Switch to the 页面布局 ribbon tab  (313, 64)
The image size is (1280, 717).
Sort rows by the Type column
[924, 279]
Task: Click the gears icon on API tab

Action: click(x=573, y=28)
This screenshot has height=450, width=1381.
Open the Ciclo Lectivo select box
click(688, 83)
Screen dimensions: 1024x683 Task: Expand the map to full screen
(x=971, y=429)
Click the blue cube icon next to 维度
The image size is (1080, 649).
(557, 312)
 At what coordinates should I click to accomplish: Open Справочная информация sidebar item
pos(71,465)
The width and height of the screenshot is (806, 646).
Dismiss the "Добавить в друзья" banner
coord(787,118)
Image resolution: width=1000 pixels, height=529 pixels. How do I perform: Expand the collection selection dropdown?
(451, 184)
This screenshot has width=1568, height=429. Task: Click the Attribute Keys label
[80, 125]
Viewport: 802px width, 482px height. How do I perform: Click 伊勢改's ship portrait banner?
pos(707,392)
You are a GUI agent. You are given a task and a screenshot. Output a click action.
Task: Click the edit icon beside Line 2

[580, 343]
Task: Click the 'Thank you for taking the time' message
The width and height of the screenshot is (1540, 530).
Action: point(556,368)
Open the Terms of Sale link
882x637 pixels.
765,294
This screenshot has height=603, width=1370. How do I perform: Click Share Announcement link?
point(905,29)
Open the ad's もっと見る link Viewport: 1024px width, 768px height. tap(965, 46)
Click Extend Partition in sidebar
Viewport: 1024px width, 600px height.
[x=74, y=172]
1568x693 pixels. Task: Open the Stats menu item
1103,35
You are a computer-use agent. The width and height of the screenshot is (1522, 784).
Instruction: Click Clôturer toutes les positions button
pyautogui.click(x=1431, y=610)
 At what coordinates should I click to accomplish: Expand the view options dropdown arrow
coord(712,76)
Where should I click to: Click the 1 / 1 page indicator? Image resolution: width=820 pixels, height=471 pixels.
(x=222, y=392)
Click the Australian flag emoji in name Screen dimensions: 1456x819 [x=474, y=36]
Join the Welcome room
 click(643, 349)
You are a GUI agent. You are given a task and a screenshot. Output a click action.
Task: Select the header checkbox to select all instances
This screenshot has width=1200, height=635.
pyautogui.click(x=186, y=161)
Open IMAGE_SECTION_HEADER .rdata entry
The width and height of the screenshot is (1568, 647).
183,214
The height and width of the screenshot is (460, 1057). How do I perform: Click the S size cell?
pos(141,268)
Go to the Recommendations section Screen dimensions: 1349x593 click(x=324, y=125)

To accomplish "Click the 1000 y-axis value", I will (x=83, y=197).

TASK OBJECTIVE →
Retype each line of the listing exactly as it was given above.

ANSWER BOX →
Switch to the 页面布局 ribbon tab  (313, 64)
The image size is (1280, 717).
Sort rows by the Type column
[924, 279]
Task: Click the gears icon on API tab

Action: click(x=573, y=28)
This screenshot has height=450, width=1381.
Open the Ciclo Lectivo select box
click(688, 83)
Screen dimensions: 1024x683 Task: Expand the map to full screen
(x=971, y=429)
Click the blue cube icon next to 维度
The image size is (1080, 649).
(557, 312)
 At what coordinates should I click to accomplish: Open Справочная информация sidebar item
pos(71,465)
The width and height of the screenshot is (806, 646).
Dismiss the "Добавить в друзья" banner
coord(787,118)
Image resolution: width=1000 pixels, height=529 pixels. How do I perform: Expand the collection selection dropdown?
(451, 184)
This screenshot has width=1568, height=429. Task: Click the Attribute Keys label
[80, 125]
Viewport: 802px width, 482px height. How do I perform: Click 伊勢改's ship portrait banner?
pos(707,392)
You are a GUI agent. You are given a task and a screenshot. Output a click action.
Task: Click the edit icon beside Line 2

[580, 343]
Task: Click the 'Thank you for taking the time' message
The width and height of the screenshot is (1540, 530).
Action: point(556,368)
Open the Terms of Sale link
882x637 pixels.
765,294
This screenshot has height=603, width=1370. How do I perform: Click Share Announcement link?
point(905,29)
Open the ad's もっと見る link Viewport: 1024px width, 768px height. tap(965, 46)
Click Extend Partition in sidebar
Viewport: 1024px width, 600px height.
[x=74, y=172]
1568x693 pixels. Task: Open the Stats menu item
1103,35
You are a computer-use agent. The width and height of the screenshot is (1522, 784).
Instruction: Click Clôturer toutes les positions button
pyautogui.click(x=1431, y=610)
 At what coordinates should I click to accomplish: Expand the view options dropdown arrow
coord(712,76)
Where should I click to: Click the 1 / 1 page indicator? Image resolution: width=820 pixels, height=471 pixels.
(x=222, y=392)
Click the Australian flag emoji in name Screen dimensions: 1456x819 [x=474, y=36]
Join the Welcome room
 click(643, 349)
You are a GUI agent. You are given a task and a screenshot. Output a click action.
Task: Select the header checkbox to select all instances
This screenshot has width=1200, height=635.
pyautogui.click(x=186, y=161)
Open IMAGE_SECTION_HEADER .rdata entry
The width and height of the screenshot is (1568, 647).
183,214
The height and width of the screenshot is (460, 1057). How do I perform: Click the S size cell?
pos(141,268)
Go to the Recommendations section Screen dimensions: 1349x593 click(x=324, y=125)

To accomplish "Click the 1000 y-axis value", I will (x=83, y=197).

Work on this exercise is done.